Many experienced Kickstarter backers will share the same sage advice. They will always tell you that it’s easiest to back the game, forget about it, and then be happily surprised when it shows up on your doorstep umpteen months later. Let me tell you though, this is easier said than done.
Con- Sometimes you get a Dud
Sadly it is fairly easy to be fooled. Most creators go to great lengths to make their game look as good as possibly. They hire the best artists. They create amazing sculpts for their minis. It can be hard to try and see past all the flashing lights and really dissect what’s underneath it all. Very rarely are the rules for a game completely finished by the time the campaign ends. This ultimately makes it hard to know exactly what you’ll be receiving.
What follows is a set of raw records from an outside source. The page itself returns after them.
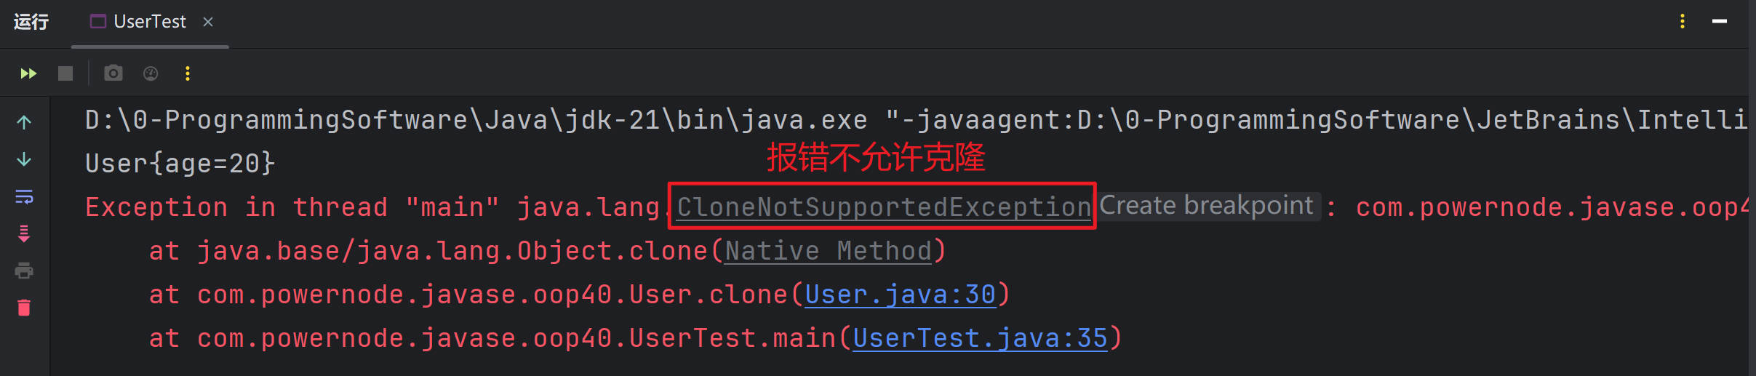Click the print console output icon
Image resolution: width=1756 pixels, height=376 pixels.
point(24,271)
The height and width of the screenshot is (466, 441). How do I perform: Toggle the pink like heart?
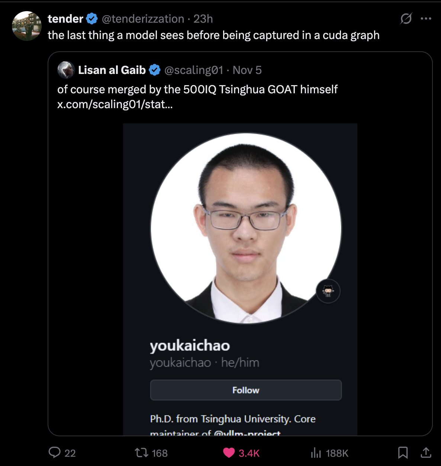coord(229,453)
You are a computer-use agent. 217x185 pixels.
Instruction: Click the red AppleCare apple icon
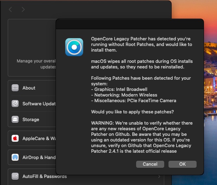15,138
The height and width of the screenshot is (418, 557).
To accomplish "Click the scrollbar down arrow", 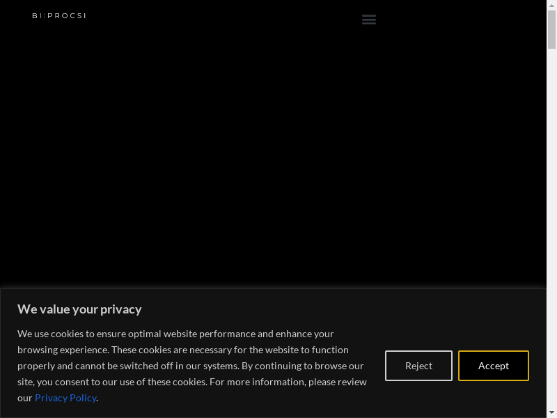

Not every game you back will live up to your expectations. For every game you come to love, there will be one that you find highly disappointing. If you’re lucky these disappointments will be the cheap games you backed. Backing any game is a gamble. Only with time will you get better at recognizing risks and finding creators you can trust.
Ultimately no one but you can determine if Kickstarter is the right rabbit hole for you. But luckily there is a alternative. Some FLGS’s participate by backing at a retailer level to get multiple copies of games to later sell in store. Game Grid happens to be one of these stores. There are 4 main advantages to taking this route. One, normally you get to see the game reviewed at least once or twice more in its final state before making any final decision. Two, most of the time you only pay the original pledge price and save yourself the $15-$20 you would have had to pay for shipping. Third, you aren’t tying up your money a year in advance. And lastly, you are supporting your favorite local game store, allowing them to continue to do cool stuff like back more games in the future.